In most but not all formats, the count somewhat counter-intuitively follows the array pointer.
Data type of sub-structs
A quick way to determine the data type of sub-structs is looking at the stack log.
- Are there any pointers in the sub-struct? → it must be a struct too
- Is its length not divisible by 8? → it is most likely a ZString
Finding rare pointers
You can easily miss out on conditional pointers if you don't look at all files of a format in the stack log, as null pointers don't necessarily appear in the stack log.
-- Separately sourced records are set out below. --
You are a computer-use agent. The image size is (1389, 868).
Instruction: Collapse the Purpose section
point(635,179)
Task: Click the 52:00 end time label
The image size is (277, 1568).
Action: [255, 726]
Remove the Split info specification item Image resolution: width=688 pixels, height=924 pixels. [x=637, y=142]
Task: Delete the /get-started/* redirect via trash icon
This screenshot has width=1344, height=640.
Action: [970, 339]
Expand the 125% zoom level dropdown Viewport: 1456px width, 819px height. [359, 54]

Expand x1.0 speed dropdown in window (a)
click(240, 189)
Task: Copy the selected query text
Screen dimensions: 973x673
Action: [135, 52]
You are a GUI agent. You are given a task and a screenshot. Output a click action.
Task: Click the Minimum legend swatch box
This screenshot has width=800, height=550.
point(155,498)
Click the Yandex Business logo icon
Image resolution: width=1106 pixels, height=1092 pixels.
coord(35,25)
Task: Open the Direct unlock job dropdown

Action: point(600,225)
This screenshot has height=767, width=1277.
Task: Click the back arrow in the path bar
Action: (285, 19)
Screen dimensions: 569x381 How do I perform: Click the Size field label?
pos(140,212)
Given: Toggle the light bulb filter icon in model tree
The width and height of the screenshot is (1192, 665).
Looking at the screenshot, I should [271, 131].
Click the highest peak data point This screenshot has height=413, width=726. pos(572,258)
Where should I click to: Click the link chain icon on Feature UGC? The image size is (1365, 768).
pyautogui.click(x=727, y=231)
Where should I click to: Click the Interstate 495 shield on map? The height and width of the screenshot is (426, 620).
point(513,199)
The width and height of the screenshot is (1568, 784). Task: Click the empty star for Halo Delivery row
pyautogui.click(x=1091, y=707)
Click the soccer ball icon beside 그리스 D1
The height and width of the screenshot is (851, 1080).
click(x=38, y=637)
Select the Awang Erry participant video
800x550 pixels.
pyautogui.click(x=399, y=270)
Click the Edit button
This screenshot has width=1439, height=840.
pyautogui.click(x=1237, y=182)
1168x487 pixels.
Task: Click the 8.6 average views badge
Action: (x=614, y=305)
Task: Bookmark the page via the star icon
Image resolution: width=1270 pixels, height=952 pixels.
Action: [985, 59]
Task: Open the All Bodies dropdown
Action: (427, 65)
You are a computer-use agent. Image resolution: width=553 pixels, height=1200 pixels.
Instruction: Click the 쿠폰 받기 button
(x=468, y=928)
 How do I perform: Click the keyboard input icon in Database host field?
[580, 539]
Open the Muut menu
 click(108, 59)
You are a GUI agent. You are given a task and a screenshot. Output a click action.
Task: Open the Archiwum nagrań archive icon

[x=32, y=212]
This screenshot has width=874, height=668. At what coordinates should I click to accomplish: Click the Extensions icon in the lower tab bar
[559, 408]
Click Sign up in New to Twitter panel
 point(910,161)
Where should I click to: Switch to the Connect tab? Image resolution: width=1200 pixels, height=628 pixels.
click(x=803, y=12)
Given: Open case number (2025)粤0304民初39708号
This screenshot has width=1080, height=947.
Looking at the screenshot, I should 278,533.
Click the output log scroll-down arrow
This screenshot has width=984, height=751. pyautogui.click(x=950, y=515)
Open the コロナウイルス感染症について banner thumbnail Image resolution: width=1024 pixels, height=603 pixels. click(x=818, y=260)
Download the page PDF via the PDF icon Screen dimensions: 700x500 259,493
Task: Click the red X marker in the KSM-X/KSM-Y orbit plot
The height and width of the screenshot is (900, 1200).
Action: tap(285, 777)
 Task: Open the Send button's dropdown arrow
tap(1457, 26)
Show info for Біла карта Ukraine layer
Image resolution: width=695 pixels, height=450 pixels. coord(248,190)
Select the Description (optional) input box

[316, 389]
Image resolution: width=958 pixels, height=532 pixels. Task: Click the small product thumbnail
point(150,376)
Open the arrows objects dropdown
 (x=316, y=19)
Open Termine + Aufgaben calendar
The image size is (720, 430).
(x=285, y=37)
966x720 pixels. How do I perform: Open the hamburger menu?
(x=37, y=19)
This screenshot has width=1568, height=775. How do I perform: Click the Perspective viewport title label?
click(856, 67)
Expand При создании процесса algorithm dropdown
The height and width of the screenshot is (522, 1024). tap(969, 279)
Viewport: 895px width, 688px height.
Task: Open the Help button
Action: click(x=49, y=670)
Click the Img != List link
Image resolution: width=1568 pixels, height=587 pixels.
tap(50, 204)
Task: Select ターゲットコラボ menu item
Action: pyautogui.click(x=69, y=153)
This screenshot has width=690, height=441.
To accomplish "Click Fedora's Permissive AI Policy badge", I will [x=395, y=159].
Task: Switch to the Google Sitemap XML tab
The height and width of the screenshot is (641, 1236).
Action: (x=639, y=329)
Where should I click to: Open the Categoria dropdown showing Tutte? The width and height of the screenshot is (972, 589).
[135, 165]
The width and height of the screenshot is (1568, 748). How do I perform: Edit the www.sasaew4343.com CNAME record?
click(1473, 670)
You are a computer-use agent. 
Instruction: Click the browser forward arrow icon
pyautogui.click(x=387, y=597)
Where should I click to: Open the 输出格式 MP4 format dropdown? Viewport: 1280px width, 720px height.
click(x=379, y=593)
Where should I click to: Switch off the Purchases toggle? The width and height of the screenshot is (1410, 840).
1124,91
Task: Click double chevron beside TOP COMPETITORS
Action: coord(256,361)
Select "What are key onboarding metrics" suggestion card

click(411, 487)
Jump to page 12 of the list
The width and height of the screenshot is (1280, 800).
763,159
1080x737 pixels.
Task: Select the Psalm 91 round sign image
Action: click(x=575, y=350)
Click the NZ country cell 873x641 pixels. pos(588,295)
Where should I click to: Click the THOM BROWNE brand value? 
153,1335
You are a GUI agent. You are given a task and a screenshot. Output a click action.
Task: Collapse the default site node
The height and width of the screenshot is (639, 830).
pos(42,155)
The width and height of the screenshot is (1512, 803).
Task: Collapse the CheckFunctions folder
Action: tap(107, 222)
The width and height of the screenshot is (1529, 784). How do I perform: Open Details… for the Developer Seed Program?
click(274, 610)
Once you have defined and implemented a preliminary struct, open an OVL containing your format with Debug Mode
turned on. All instances of the struct are then checked for pointers missing from the XML specification and you will receive warnings in the console if any are found.
Naming arrays and counts
If you follow naming conventions for arrays and counts, the count is automatically hidden from the XML on extraction and calculated on injection. Consider the following examples:
- dependencies, dependency_count
- dependencies, dependencies_count
- dependencies, num_dependencies
Homogeneous data with no obvious pattern
Assuming you have identified the data type already: Modify data, put ingame, observe changes to identify the meaning of the data.
Comparing to original
Once you have a suitable XML description, extract your file and inject it back into the ovl. If it injected successfully, select the file in the GUI and click Utils > Compare, then select the OVL that contains the original file. If there are differences, you will find warnings in the log. If the injected file is identical to the original, the log will tell you so. You then have a working description of your format, at least for that particular file.